Avant Painter, Pozzi n'avait été qu'une vague relation des Proust :
André Maurois dans son À la recherche de Marcel Proust, ne le mentionne nullement (Hachette, 1949)
Pour Léon-Pierre Quint (Marcel Proust, sa vie, son oeuvre), c'est un personnage sans importance (Le sagittaire, 1946)
Et après Painter, il redevient un médecin comme les autres [3] :
Serge Béhar, le premier à décrire en détails Cottard ne mentionne nullement le Docteur Pozzi dan son Univers médical de Proust (Cahiers
Marcel proust 1, Gallimard, 1970).
Kolb (Correspondance 1970-1993) n'en fait guère cas.
Céleste Albaret (Monsieur Proust) qui, pourtant sait tout, ne le mentionne qu'en rapport avec Robert, son assistant. Et une fois seulement
(Laffont, 1973).
Pozzi ne figure pas parmi les relations de Proust dans le Quid de Laffont (1987).
Ghislain de Diesbach (Proust) le traite en accessoire : premier dîner de Marcel (et Robert) en ville, au chevet de Yturri, à l'enterrement de
Madame Proust, à une soirée donnée par Montesquiou et quelques autres détails.. (Perrin, 1991).
Michel Erman (Marcel Proust) en fait une connaissance du Docteur Adrien Proust, célèbre pour ses études sur le cerveau et traducteur de
Darwin (sic) (Fayard, 1994).
Jean-Yves Tadié (Marcel Proust) attend à sa 794e page pour mentionner que c'était un modèle de Cottard, personnage falmboyant (deux
lignes) (Gallimard, 1996).
Mieux encore, dans Le grand livre de Proust, le médecin et historien de la médecine qu'est Jean-François Lemaire insiste sur le fait que le flamboyant
(encore) Pozzi ne peut en aucun cas être assimilé à Cottard (Les Belles Lettres, 1996).
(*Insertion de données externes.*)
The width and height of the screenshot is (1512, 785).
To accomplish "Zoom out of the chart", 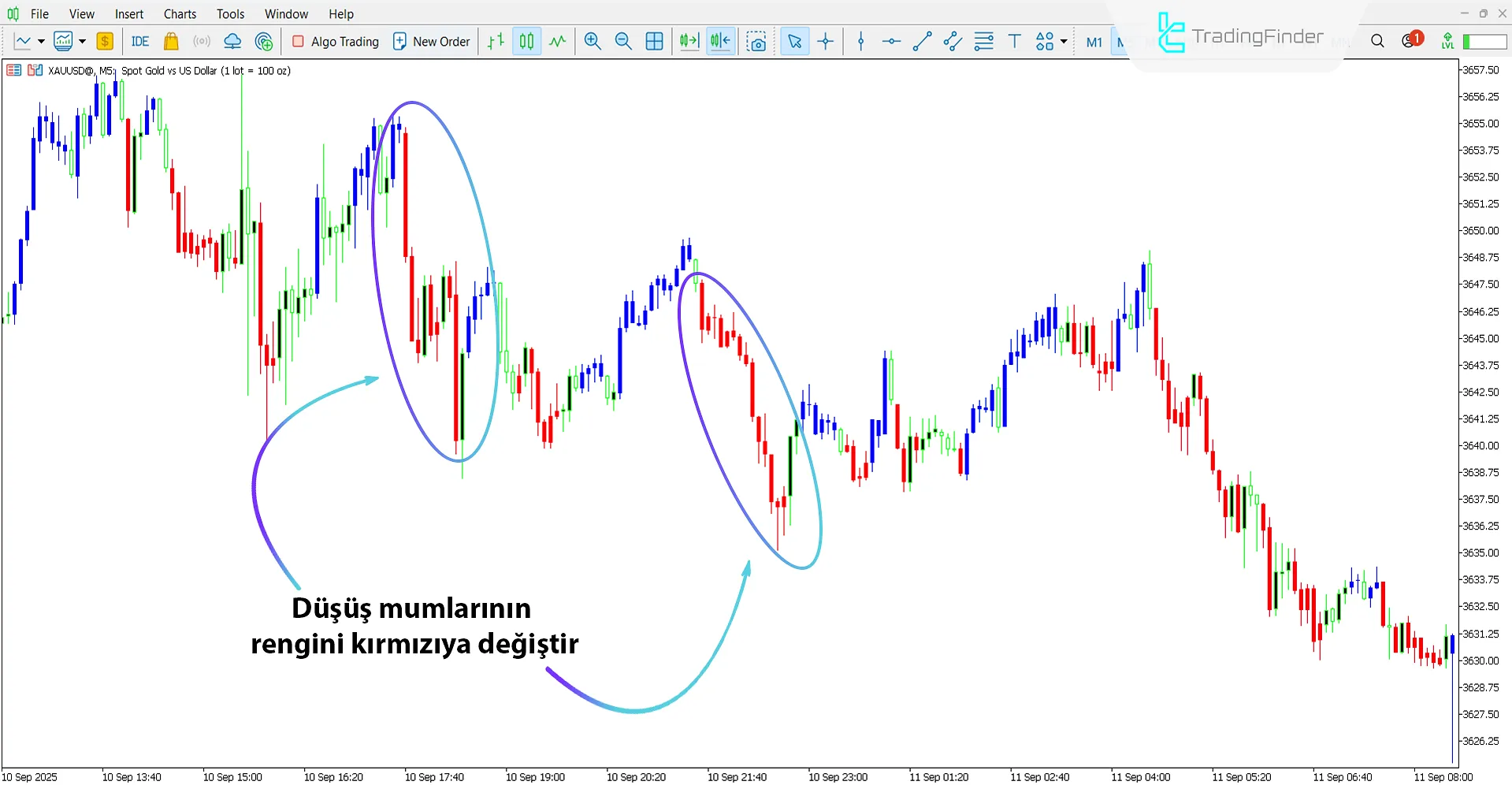I will (623, 42).
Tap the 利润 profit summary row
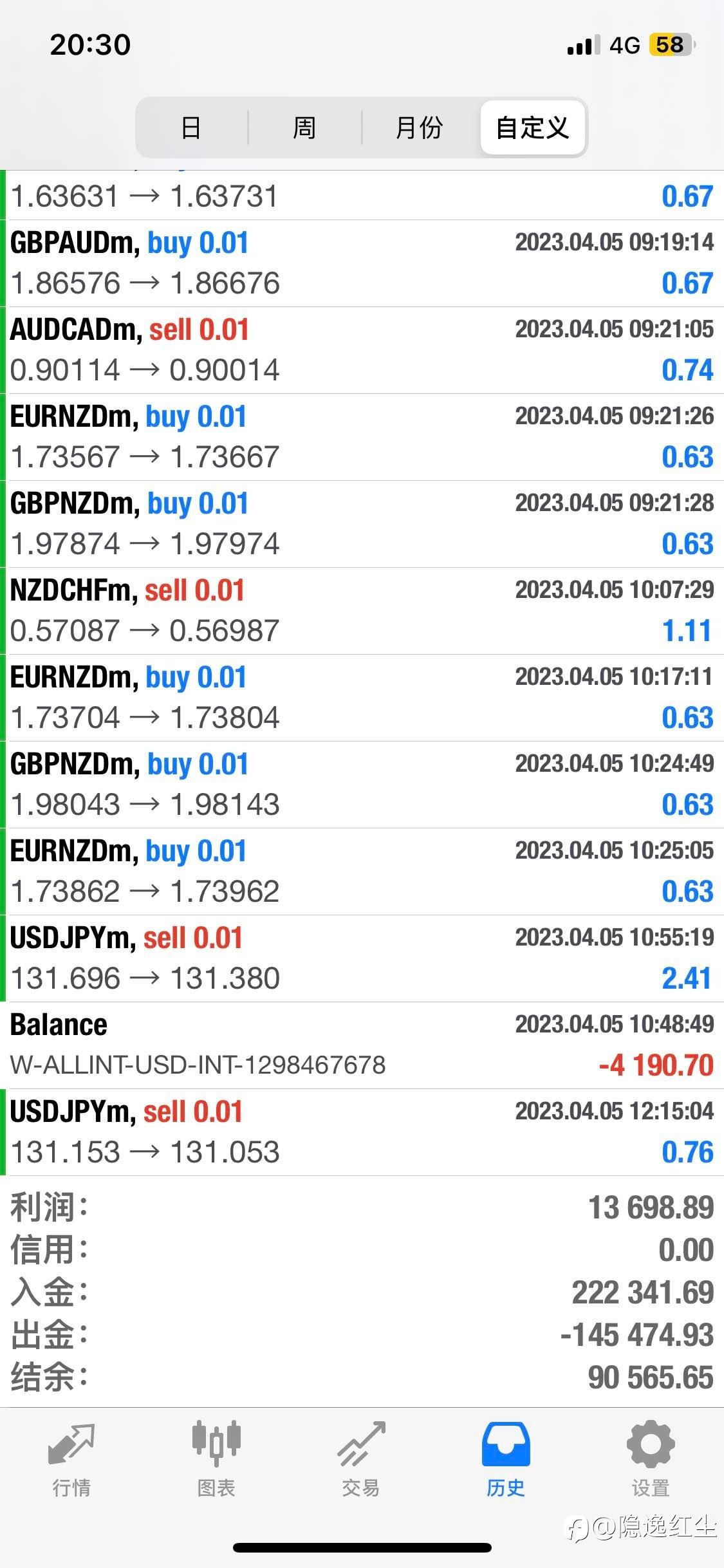Viewport: 724px width, 1568px height. tap(362, 1208)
Réhabilitation du Docteur Pozzi (car on a beau être sympathique, Cottard...) ? ou serait-ce qu'on commencerait à comprendre que les personnages de Proust sont
imaginaires et créés à partir de six ou sept personnages différentes ?
[1]
Painter oublie que Pozzi était un familier des Proust et qu'il allait régulièrement dîner chez eux.
[2]
Les Pozzi habitaient alors un appartement au 10 Place Vendôme.
[3] Il faut faire attention aux auteurs qui accolent automatiquement le nom de Cottard à Pozzi (ou vice versa)
après
Painter car la plupart ne font que le citer. Ex. : William Howard Adams, En souvenir de Marcel Proust, La Bibliothèque des Arts, 1984.